Material for this exercise:
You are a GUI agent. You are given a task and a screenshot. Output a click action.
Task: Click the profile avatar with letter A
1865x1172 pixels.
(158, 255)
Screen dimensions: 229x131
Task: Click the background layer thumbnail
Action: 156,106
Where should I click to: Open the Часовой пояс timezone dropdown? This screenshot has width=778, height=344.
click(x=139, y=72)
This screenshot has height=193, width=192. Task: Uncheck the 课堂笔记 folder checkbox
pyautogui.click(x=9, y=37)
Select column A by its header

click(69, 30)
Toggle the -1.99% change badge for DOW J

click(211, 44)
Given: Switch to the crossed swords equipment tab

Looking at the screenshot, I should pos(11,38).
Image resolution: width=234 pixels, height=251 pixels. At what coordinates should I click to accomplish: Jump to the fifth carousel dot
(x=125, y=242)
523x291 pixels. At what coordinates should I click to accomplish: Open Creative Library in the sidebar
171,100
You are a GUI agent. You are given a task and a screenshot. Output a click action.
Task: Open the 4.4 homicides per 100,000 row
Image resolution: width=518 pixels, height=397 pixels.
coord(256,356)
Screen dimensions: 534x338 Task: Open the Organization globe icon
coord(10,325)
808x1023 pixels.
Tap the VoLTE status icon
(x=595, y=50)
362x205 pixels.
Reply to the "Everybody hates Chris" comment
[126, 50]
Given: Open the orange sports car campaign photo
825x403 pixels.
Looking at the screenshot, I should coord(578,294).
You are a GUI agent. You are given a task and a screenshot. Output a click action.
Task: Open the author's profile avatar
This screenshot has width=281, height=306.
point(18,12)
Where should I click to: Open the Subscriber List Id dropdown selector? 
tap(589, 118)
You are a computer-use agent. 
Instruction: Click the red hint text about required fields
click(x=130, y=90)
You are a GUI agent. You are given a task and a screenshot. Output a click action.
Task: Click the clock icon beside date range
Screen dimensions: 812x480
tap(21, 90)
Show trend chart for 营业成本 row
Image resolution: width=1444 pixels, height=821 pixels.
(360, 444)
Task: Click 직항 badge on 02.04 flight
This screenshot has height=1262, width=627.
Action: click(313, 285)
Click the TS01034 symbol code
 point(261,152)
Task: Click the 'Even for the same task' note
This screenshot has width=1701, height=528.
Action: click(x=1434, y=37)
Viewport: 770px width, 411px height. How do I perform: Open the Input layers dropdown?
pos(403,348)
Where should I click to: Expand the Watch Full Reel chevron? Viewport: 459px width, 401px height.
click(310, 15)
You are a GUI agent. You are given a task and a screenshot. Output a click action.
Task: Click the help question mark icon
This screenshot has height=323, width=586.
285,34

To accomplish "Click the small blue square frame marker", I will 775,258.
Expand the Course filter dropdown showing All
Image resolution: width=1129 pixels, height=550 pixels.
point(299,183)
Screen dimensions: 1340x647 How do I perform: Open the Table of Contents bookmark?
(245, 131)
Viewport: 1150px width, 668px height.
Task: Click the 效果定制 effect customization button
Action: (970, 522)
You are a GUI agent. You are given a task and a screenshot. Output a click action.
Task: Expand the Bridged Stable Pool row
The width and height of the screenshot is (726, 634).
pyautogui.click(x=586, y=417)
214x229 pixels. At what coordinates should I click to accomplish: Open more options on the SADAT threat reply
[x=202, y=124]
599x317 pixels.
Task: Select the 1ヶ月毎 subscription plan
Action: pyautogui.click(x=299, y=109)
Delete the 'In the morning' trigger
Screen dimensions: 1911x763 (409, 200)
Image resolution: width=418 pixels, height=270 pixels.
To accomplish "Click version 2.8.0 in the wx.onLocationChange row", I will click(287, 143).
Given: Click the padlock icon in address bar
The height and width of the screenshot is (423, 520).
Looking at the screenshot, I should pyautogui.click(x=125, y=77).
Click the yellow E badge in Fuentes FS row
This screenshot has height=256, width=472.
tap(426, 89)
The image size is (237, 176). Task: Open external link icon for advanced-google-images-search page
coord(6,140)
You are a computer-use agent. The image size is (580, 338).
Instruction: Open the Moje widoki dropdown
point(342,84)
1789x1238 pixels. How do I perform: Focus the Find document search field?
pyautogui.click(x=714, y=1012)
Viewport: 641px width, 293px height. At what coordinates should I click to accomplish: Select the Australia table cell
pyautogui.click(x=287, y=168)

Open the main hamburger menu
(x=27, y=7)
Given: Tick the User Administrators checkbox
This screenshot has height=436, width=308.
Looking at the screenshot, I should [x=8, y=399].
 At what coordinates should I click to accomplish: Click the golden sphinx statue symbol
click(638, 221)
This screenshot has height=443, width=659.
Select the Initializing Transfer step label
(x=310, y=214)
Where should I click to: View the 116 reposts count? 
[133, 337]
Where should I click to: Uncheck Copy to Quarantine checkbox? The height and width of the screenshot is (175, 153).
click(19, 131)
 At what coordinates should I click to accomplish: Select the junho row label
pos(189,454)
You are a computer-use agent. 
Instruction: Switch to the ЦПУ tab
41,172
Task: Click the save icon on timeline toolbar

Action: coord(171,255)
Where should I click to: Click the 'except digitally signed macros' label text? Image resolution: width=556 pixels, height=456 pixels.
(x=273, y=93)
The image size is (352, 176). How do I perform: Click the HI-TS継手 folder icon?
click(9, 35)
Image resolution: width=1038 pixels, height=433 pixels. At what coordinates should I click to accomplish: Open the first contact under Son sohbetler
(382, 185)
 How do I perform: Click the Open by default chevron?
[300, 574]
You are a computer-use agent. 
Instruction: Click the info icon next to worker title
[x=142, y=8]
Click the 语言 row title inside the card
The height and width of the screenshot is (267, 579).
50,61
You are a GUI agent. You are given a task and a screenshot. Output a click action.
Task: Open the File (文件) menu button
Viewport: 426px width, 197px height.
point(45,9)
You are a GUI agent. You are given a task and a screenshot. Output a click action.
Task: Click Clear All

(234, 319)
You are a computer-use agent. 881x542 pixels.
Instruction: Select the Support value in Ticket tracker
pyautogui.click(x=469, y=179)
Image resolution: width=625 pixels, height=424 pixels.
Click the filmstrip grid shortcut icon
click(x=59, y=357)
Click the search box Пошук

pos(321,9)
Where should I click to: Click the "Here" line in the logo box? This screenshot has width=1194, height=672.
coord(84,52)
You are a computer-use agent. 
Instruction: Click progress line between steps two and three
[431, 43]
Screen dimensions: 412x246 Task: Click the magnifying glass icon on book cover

Task directions: The whole listing needs repeating. Match each line exactly.

Solution to this exercise:
You are a GUI agent. You are given a task and a screenshot. Output a click action.
Task: Click the profile avatar with letter A
1865x1172 pixels.
(158, 255)
Screen dimensions: 229x131
Task: Click the background layer thumbnail
Action: 156,106
Where should I click to: Open the Часовой пояс timezone dropdown? This screenshot has width=778, height=344.
click(x=139, y=72)
This screenshot has height=193, width=192. Task: Uncheck the 课堂笔记 folder checkbox
pyautogui.click(x=9, y=37)
Select column A by its header

click(69, 30)
Toggle the -1.99% change badge for DOW J

click(211, 44)
Given: Switch to the crossed swords equipment tab

Looking at the screenshot, I should pos(11,38).
Image resolution: width=234 pixels, height=251 pixels. At what coordinates should I click to accomplish: Jump to the fifth carousel dot
(x=125, y=242)
523x291 pixels. At what coordinates should I click to accomplish: Open Creative Library in the sidebar
171,100
You are a GUI agent. You are given a task and a screenshot. Output a click action.
Task: Open the 4.4 homicides per 100,000 row
Image resolution: width=518 pixels, height=397 pixels.
coord(256,356)
Screen dimensions: 534x338 Task: Open the Organization globe icon
coord(10,325)
808x1023 pixels.
Tap the VoLTE status icon
(x=595, y=50)
362x205 pixels.
Reply to the "Everybody hates Chris" comment
[126, 50]
Given: Open the orange sports car campaign photo
825x403 pixels.
Looking at the screenshot, I should coord(578,294).
You are a GUI agent. You are given a task and a screenshot. Output a click action.
Task: Open the author's profile avatar
This screenshot has width=281, height=306.
point(18,12)
Where should I click to: Open the Subscriber List Id dropdown selector? 
tap(589, 118)
You are a computer-use agent. 
Instruction: Click the red hint text about required fields
click(x=130, y=90)
You are a GUI agent. You are given a task and a screenshot. Output a click action.
Task: Click the clock icon beside date range
Screen dimensions: 812x480
tap(21, 90)
Show trend chart for 营业成本 row
Image resolution: width=1444 pixels, height=821 pixels.
(360, 444)
Task: Click 직항 badge on 02.04 flight
This screenshot has height=1262, width=627.
Action: click(313, 285)
Click the TS01034 symbol code
 point(261,152)
Task: Click the 'Even for the same task' note
This screenshot has width=1701, height=528.
Action: click(x=1434, y=37)
Viewport: 770px width, 411px height. How do I perform: Open the Input layers dropdown?
pos(403,348)
Where should I click to: Expand the Watch Full Reel chevron? Viewport: 459px width, 401px height.
click(310, 15)
You are a GUI agent. You are given a task and a screenshot. Output a click action.
Task: Click the help question mark icon
This screenshot has height=323, width=586.
285,34

To accomplish "Click the small blue square frame marker", I will 775,258.
Expand the Course filter dropdown showing All
Image resolution: width=1129 pixels, height=550 pixels.
point(299,183)
Screen dimensions: 1340x647 How do I perform: Open the Table of Contents bookmark?
(245, 131)
Viewport: 1150px width, 668px height.
Task: Click the 效果定制 effect customization button
Action: (970, 522)
You are a GUI agent. You are given a task and a screenshot. Output a click action.
Task: Expand the Bridged Stable Pool row
The width and height of the screenshot is (726, 634).
pyautogui.click(x=586, y=417)
214x229 pixels. At what coordinates should I click to accomplish: Open more options on the SADAT threat reply
[x=202, y=124]
599x317 pixels.
Task: Select the 1ヶ月毎 subscription plan
Action: pyautogui.click(x=299, y=109)
Delete the 'In the morning' trigger
Screen dimensions: 1911x763 (409, 200)
Image resolution: width=418 pixels, height=270 pixels.
To accomplish "Click version 2.8.0 in the wx.onLocationChange row", I will click(287, 143).
Given: Click the padlock icon in address bar
The height and width of the screenshot is (423, 520).
Looking at the screenshot, I should pyautogui.click(x=125, y=77).
Click the yellow E badge in Fuentes FS row
This screenshot has height=256, width=472.
tap(426, 89)
The image size is (237, 176). Task: Open external link icon for advanced-google-images-search page
coord(6,140)
You are a computer-use agent. The image size is (580, 338).
Instruction: Open the Moje widoki dropdown
point(342,84)
1789x1238 pixels. How do I perform: Focus the Find document search field?
pyautogui.click(x=714, y=1012)
Viewport: 641px width, 293px height. At what coordinates should I click to accomplish: Select the Australia table cell
pyautogui.click(x=287, y=168)

Open the main hamburger menu
(x=27, y=7)
Given: Tick the User Administrators checkbox
This screenshot has height=436, width=308.
Looking at the screenshot, I should [x=8, y=399].
 At what coordinates should I click to accomplish: Click the golden sphinx statue symbol
click(638, 221)
This screenshot has height=443, width=659.
Select the Initializing Transfer step label
(x=310, y=214)
Where should I click to: View the 116 reposts count? 
[133, 337]
Where should I click to: Uncheck Copy to Quarantine checkbox? The height and width of the screenshot is (175, 153).
click(19, 131)
 At what coordinates should I click to accomplish: Select the junho row label
pos(189,454)
You are a computer-use agent. 
Instruction: Switch to the ЦПУ tab
41,172
Task: Click the save icon on timeline toolbar

Action: coord(171,255)
Where should I click to: Click the 'except digitally signed macros' label text? Image resolution: width=556 pixels, height=456 pixels.
(x=273, y=93)
The image size is (352, 176). How do I perform: Click the HI-TS継手 folder icon?
click(9, 35)
Image resolution: width=1038 pixels, height=433 pixels. At what coordinates should I click to accomplish: Open the first contact under Son sohbetler
(382, 185)
 How do I perform: Click the Open by default chevron?
[300, 574]
You are a computer-use agent. 
Instruction: Click the info icon next to worker title
[x=142, y=8]
Click the 语言 row title inside the card
The height and width of the screenshot is (267, 579).
50,61
You are a GUI agent. You are given a task and a screenshot. Output a click action.
Task: Open the File (文件) menu button
Viewport: 426px width, 197px height.
point(45,9)
You are a GUI agent. You are given a task and a screenshot. Output a click action.
Task: Click Clear All

(234, 319)
You are a computer-use agent. 881x542 pixels.
Instruction: Select the Support value in Ticket tracker
pyautogui.click(x=469, y=179)
Image resolution: width=625 pixels, height=424 pixels.
Click the filmstrip grid shortcut icon
click(x=59, y=357)
Click the search box Пошук

pos(321,9)
Where should I click to: Click the "Here" line in the logo box? This screenshot has width=1194, height=672.
coord(84,52)
You are a computer-use agent. 
Instruction: Click progress line between steps two and three
[431, 43]
Screen dimensions: 412x246 Task: Click the magnifying glass icon on book cover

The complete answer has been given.